WHAT YOU NEED TO DO >>
In the horn comparison excerpt below, what high pass filter does the tapped horn need?

EXCERPT TO READ >>

☆ ☆ ☆

For this example I've chosen to design a flh and a tapped horn with the same internal volume, 450 liters each. And I've chosen to design them both to have a very similar low knee frequency. Both designs use the same driver and both are close enough to a 2:1 compression ratio.
The tapped horn is a simple single fold with PAR segments and the flh is a simple single segment 0.5 T hypex flare. Here are the inputs and schematic of both designs.
Next is a picture of their respective frequency response, excursion (both shown with 1 watt input), impedance and phase.
The big things to notice here are that -
- with an equal input power both designs provide approximately the same spl. This is because acoustic gain is a function of enclosure size
- the tapped horn uses a lot more excursion than the flh when given equal amounts of power
- the two designs have a dramatically different tuning frequency despite having the same low knee frequency, you can see this by the first big notch in excursion happening at different frequencies
- the impedance curve is also dramatically different despite having roughly the same low knee frequency
- the tapped horn tuning is at a frequency in between the lowest two impedance peaks, and this tuning frequency is also roughly the same frequency that the low knee occurs at - the flh tuning is also at a frequency in between the lowest two impedance peaks but in contrast to the tapped horn the low knee frequency is roughly the same frequency as the lowest impedance peak; the low knee happens at a different (lower) frequency than the tuning frequency
- phase is pretty similar for both these designs through most of the passband but starts to diverge at the top of the passband; this is because frequency response is pretty similar though most of the passband but starts to diverge at the top of the passband
Now let's look at a third image. This time we are adding high pass filters to both designs and increasing power so that they both peak at 10 mm excursion. All graphs in this image have the high pass filter and full power to reach excursion limits applied.
The fact that they have a vastly different tuning and excursion behavior despite having the same low knee frequency means that they need vastly different high pass filters.
The tapped horn needs a high pass filter at 24 hz, 4th order BW.
The flh needs a high pass filter at 34 hz, 4th order BW.
The resulting high pass filters affect the response very differently. Because the tapped horn's high pass filter is outside the passband it has very little effect inside the passband.
But because the flh's high pass filter is INSIDE the passband (above the low knee frequency) it has a pretty dramatic effect, it eats up a few db at the low knee, changing the response curve shape very visibly.
By looking at the top row of graphs you can see that both designs are capable of roughly the same spl at the low knee and that the flh has a huge advantage at higher frequencies.
But when looking the the second row of graphs, driver power, it becomes clear that the front loaded horn needs to consume over 2x more power to reach it's excursion limits. This can lead to differences not seen in the sims due to the flh suffering far more from thermal compression. (Tapped horn driver power is on the left, flh is on the right.)
So if flat response down to the low knee and low risk of thermal issues is a high priority the tapped horn shown here might be a better choice. If very high spl at higher frequencies is a priority and power compression is not a big concern then the flh might be a better choice.

☆ ☆ ☆

SOURCE MATERIAL >>
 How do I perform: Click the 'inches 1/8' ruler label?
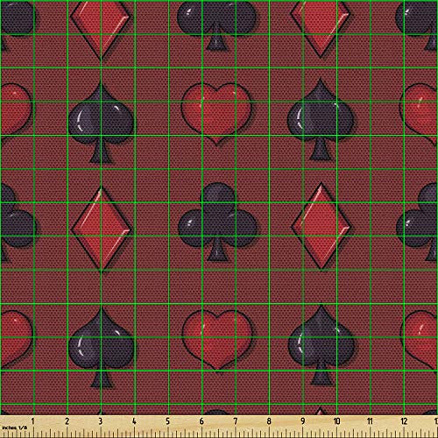click(14, 427)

☆ ☆ ☆

TASK RESPONSE >>
A 24 Hz, 4th order BW high pass filter.